**SOURCE DOCUMENT:**
┌──

Frequently Asked Questions
The hospital needs a major capital investment to ready it for the next 20 years to enable it to deliver its vision. The redevelopment is driven by the need to:
• improve the functionality of spaces,
• improve aesthetics,
• increase patient room sizes,
• renew primary, secondary and tertiary engineering infrastructure, and
• improve parking facilities for patients.
Each of these will improve the patient experience now and serve as a foundation for ongoing improvements in patient experience.
There are a number of components in the planned redevelopment, and revitalisation of St John of God Subiaco Hospital, delivered over five stages. These are listed below:
New developments and refurbishments including
- new Emergency Department and clinical decision unit;
- new Acute Admissions Centre;
- increase of beds;
- increase of theatres;
- kitchen refurbishment (to enable a room service delivery model);
- sterile services department refurbishment;
- perioperative services refurbishment;
- new large clinical block including dedicated obstetric and pre and post-natal services and facilities.
- ward refurbishments including main entrance;
- lift refurbishments and additional service lifts;
- upgrades to engineering infrastructure;
- upgrades to administrative and support functions and infrastructure.
New medical suites, education and research building, including
- six (or more floors) of strata-title consulting suites;
- whole floor(s) for education and research;
- ground floor café and retail opportunities;
- basement tenant car park.

└──

**PROVIDED DATA:**
┌──

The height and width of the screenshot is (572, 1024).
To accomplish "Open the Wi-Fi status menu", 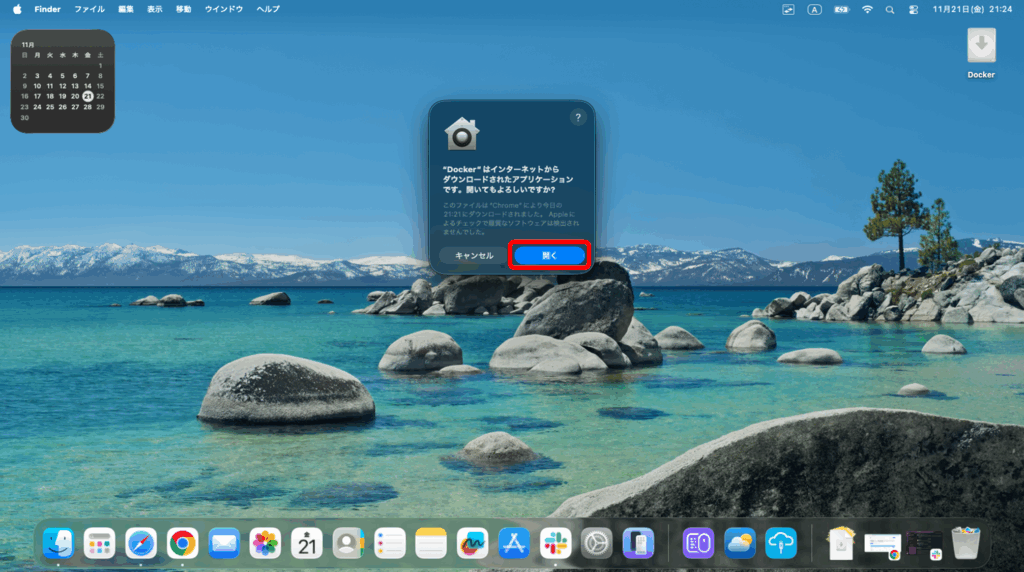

└──
┌──

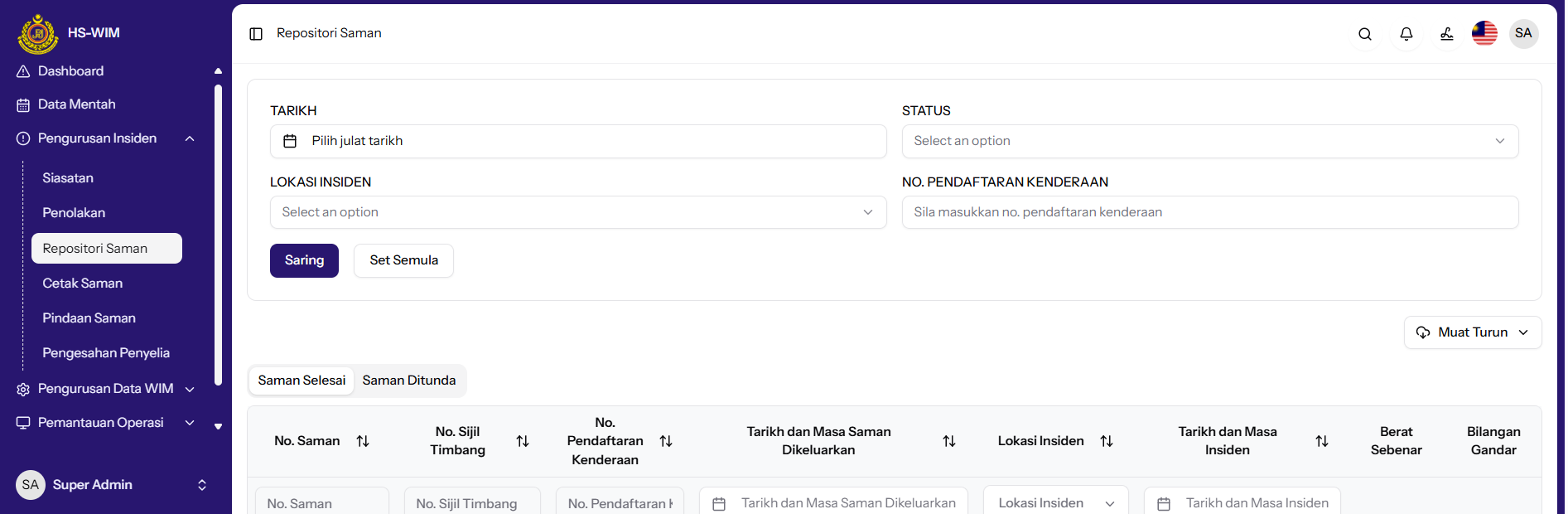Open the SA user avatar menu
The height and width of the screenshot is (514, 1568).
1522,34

└──

**REQUIRED ACTION 1:** According to the hospital redevelopment FAQ, why is the kitchen being refurbished? Answer in one to three sentences.
**REQUIRED ACTION 2:** From the hospital redevelopment FAQ, return the part that opens with the words containing "Frequently Asked Questions" and closes with "facilities for patients.".
**REQUIRED ACTION 3:** Pick up the hospital redevelopment FAQ after its final line and write the next part.
The records have no connection to the hospital redevelopment FAQ.

**EXERCISE ANSWER 1:** The kitchen is being refurbished so the hospital can use a room service delivery model.

**EXERCISE ANSWER 2:**
Frequently Asked Questions
The hospital needs a major capital investment to ready it for the next 20 years to enable it to deliver its vision. The redevelopment is driven by the need to:
• improve the functionality of spaces,
• improve aesthetics,
• increase patient room sizes,
• renew primary, secondary and tertiary engineering infrastructure, and
• improve parking facilities for patients.

**EXERCISE ANSWER 3:**
A new site energy plant (SEP), including
- new engineering infrastructure;
- SEP link to connect to the new and existing facilities.
Car parking additions, including
- multi-storey car park expansion, to extend the life of the car park, and add an additional two levels of car parking;
- reconfiguration and removal of other car parks across the hospital;
- net gain of approximately 222 bays across the hospital.
A local development plan is a mechanism used to coordinate and assist in achieving better built form outcomes by linking lot design to future development. It can facilitate the design and coordination of development upon small and highly constrained lots, and supplement development standards contained within local planning schemes and the Residential Design Codes (R-Codes). At the local government’s discretion, a local development plan can also streamline the development approval process, with compliant development exempt from the requirement to obtain development approval.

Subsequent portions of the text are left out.